__Required actions__:
• a. Reproduce everything in the biographical notes from "Sir Francis Osbert" down to "castle near Florence.".
• b. In the biographical notes, in what year did Sir George Sitwell make the castle near Florence his permanent home?

__Text block__:

Sir George Sitwell, 4th Baronet spent much of his youth in the House of Commons, where he sat as a Conservative politician. His passion, however, was garden design, which he studied in Italy. In 1909, he purchased a decrepit castle near Florence and spent the next three decades restoring it to its former glory according to his own theories of design. He took the castle as his permanent home in 1925. Three of Sitwell’s children became prominent authors.

Sir Francis Osbert Sacheverell Sitwell was born in London and attended Ludgrove School and Eton College. He wrote his first poetry in the trenches during World War I and published a collection soon after the war ended. This collection would be followed by over a dozen books, including novels, essays, and a four-volume autobiography, which George Orwell called “among the best autobiographies of our time.” In addition to writing his own work, Sitwell donated generously to causes that supported writers. He died in 1969 of Parkinson’s in his Italian castle near Florence.

John Dixon Hunt is a foremost expert on landscape history of eighteenth-century England and France. In 2000, he was named Chevalier of the Order of Arts and Letters by the French Ministry of Culture for accomplishments in this field. He is also an accomplished scholar of English literature, especially its intersection with the visual, which he has taught at schools including the University of Michigan, Vassar College, and Bedford College. Hunt has founded two academic journals, one on each of these specialties: Studies in the History of Gardens and Other Designed Landscapes and Word & Image. He is now a professor at the University of Pennsylvania, where he served as the department chair of landscape architecture and regional planning until 2000.

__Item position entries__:

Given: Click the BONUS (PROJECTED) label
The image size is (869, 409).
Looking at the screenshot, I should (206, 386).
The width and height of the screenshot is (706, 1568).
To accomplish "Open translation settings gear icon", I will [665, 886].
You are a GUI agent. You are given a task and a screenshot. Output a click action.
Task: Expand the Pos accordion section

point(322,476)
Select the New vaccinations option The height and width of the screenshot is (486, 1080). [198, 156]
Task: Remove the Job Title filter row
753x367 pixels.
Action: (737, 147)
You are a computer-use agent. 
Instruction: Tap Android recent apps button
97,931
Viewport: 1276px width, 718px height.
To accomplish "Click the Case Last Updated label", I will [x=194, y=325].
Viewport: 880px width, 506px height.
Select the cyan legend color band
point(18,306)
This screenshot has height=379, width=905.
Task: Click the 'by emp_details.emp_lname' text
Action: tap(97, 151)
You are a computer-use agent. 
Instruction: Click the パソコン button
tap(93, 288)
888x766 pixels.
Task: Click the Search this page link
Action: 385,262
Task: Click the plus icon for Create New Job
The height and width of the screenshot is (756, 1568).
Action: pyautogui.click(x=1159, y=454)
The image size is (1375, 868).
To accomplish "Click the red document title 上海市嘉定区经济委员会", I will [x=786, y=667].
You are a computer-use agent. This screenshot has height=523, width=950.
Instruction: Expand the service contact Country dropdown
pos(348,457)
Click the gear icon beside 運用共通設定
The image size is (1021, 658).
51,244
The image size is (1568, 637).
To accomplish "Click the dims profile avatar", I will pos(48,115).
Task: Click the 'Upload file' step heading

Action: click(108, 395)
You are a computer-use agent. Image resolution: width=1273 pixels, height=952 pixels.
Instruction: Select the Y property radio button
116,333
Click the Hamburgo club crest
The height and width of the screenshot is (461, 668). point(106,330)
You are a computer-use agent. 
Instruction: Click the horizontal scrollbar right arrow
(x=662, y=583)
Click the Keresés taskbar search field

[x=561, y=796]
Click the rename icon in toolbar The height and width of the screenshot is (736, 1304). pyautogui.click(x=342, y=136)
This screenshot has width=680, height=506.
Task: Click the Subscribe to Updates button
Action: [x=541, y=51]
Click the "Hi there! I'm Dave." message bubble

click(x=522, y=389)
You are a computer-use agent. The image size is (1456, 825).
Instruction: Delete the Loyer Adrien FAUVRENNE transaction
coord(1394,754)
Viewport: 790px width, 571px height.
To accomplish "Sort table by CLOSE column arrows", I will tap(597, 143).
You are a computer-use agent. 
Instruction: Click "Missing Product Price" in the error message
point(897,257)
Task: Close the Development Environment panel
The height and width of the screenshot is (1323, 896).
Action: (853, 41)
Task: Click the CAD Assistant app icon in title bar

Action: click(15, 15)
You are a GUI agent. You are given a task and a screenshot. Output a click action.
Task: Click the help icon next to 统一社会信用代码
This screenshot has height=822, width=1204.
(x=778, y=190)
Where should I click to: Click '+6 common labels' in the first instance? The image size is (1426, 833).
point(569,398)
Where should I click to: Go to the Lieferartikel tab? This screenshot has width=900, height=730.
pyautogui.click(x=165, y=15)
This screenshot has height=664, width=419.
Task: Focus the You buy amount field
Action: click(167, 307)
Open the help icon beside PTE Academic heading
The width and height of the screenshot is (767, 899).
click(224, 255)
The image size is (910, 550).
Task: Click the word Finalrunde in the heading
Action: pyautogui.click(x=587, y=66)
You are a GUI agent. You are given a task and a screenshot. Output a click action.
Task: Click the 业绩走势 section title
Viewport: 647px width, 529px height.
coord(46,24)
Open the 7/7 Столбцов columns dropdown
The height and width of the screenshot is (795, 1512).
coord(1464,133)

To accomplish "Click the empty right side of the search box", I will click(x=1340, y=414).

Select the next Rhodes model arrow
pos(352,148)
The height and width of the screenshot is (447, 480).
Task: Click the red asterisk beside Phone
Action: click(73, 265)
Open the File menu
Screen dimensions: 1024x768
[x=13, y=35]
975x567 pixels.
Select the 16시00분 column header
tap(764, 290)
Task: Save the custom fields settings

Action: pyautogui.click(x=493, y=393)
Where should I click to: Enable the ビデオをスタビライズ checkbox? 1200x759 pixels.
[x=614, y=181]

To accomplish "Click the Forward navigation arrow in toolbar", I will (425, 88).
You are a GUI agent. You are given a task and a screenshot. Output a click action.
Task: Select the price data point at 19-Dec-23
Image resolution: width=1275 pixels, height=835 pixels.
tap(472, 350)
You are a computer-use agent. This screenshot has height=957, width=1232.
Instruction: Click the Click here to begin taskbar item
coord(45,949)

__Solutions to the exercise__:
• a.
Sir Francis Osbert Sacheverell Sitwell was born in London and attended Ludgrove School and Eton College. He wrote his first poetry in the trenches during World War I and published a collection soon after the war ended. This collection would be followed by over a dozen books, including novels, essays, and a four-volume autobiography, which George Orwell called “among the best autobiographies of our time.” In addition to writing his own work, Sitwell donated generously to causes that supported writers. He died in 1969 of Parkinson’s in his Italian castle near Florence.

• b. 1925